Some people think, “I don’t need this” or “Why would I want to have this?” They do not realize the significance for their children or grandchildren. They’re not going to pay a whole lot of attention to a stranger, so having people from the community reach out and explain the importance of internet and how they can get this money to help pay for it is really important. We have to remember to meet people where they are.
HL: President Biden has stated that high-speed broadband is no longer a luxury but an “absolute necessity” and pledged that every household in the U.S. will have access by 2030. Do you really think it’s possible to get broadband into every household and to every resident in Appalachia so people at least have the choice to subscribe to the service and access the internet?
GM: The president has been so generous and so focused on making sure that the rural U.S. receives the amount of funding it needs to make it happen – maybe for the first time in history. When electricity was discovered, people found a way to make sure that every home in America had electricity. So shame on us if we can’t figure out how to use the abundance of funding that the president has been so gracious and generous with. How can we come together and connect that money and then connect our families?
HL: Many people who left Appalachia want to come back home, and many others want to move there for the quality of life. To attract people, the area must have access to broadband, which will grow the region economically, culturally and from a quality of life standpoint. Is that a part of your dream?

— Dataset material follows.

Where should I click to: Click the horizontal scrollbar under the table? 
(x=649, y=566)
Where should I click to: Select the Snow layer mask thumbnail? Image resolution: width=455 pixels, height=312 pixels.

GM: Absolutely. Broadband is not a luxury anymore. It is as essential as electricity and running water. A business is not going to come to an area where there’s no internet connectivity. Young people are not going to move to an area where they cannot open up their computer and connect to the world. The community is just going to completely die and go away without connectivity. It is incumbent on all of us to do everything in our power to make this happen. I tell the states all the time that we have more money now than we have ever had – and with it, we have more responsibility and accountability. We can’t continue to do what we’ve always done. We don’t need all the extra money if we’re just going to continue to do the same thing. We’ve got to be more visionary. We’ve got to be more entrepreneurial. And we’ve got to be more collaborative.
HL: At the end of your term, what would you like to be your No. 1 accomplishment?
GM: I would like to go through the Appalachian region and hear people talking about the great, transformative things happening in the Appalachian region. I don’t want to hear them saying, “Oh, this great thing is happening in Ohio” or “This great thing is happening in Pennsylvania.” I want to hear, “This is a great thing throughout our Appalachian region.”

Hilda Legg is a consultant with more than 30 years of experience in the rural infrastructure space and has expertise in ubiquitous high-speed broadband including federal funding, partnership building and strategic planning. She serves as the rural broadband consultant to Broadband Communities Magazine.